Pictures excluded, please transcribe exactly the lines from the one with "Task: Click the retweet count 3,013" through the end of the records below, and nothing more.

**Stored data:**
******
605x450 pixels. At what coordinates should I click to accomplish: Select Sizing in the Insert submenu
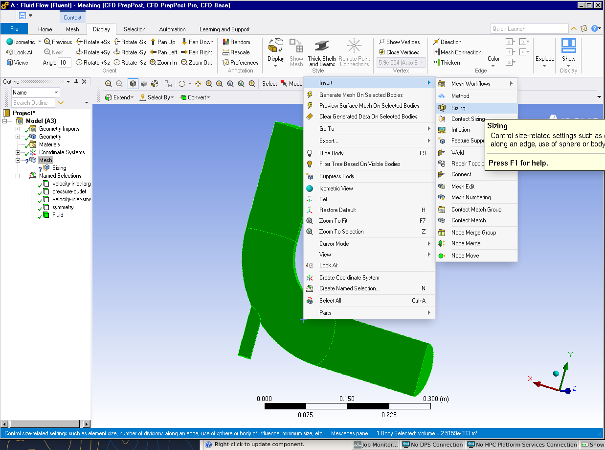458,108
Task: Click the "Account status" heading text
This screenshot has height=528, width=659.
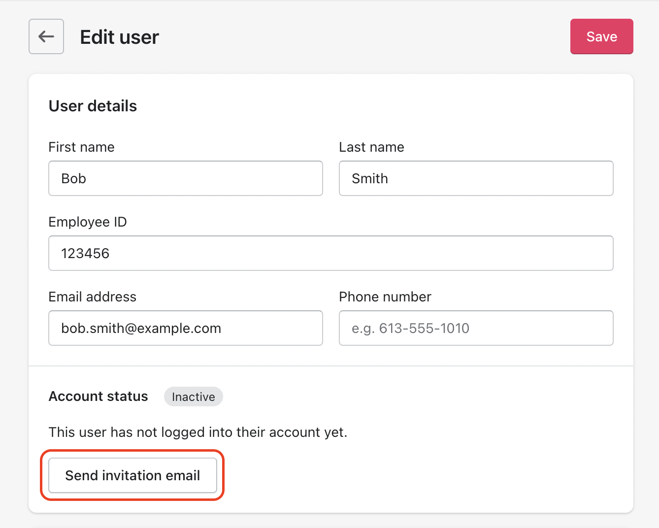Action: [98, 396]
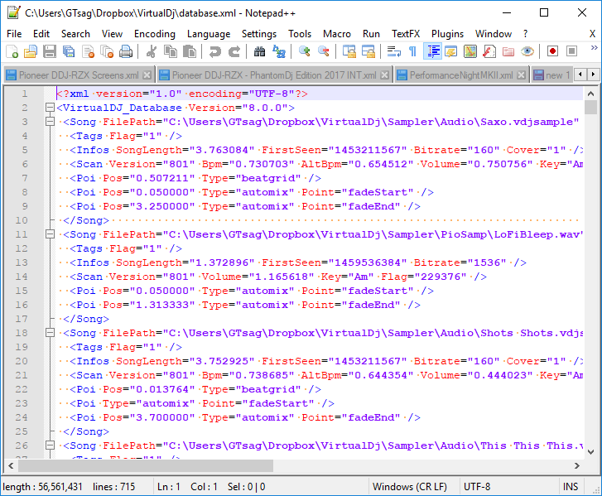Click the Windows (CR LF) status bar field
The height and width of the screenshot is (496, 602).
[411, 486]
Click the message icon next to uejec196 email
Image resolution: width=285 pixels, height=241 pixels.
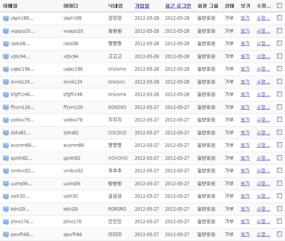(x=6, y=69)
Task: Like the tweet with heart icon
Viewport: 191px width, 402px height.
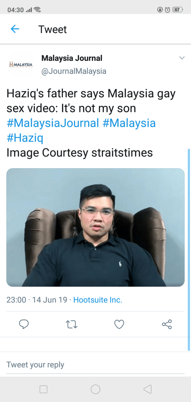Action: [119, 324]
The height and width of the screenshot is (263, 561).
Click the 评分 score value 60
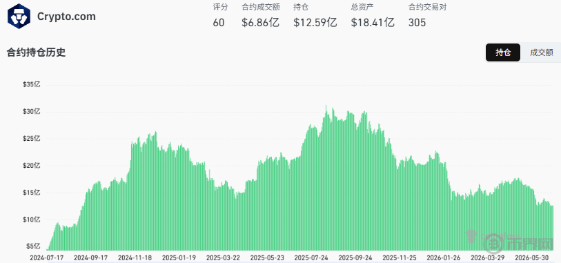[219, 23]
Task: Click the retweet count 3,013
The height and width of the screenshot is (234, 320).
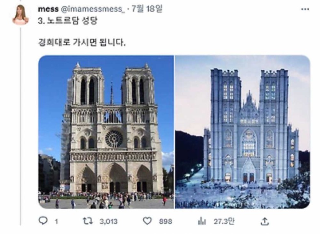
******
**Solved exercise:**
Task: Click the retweet count 3,013
The height and width of the screenshot is (234, 320).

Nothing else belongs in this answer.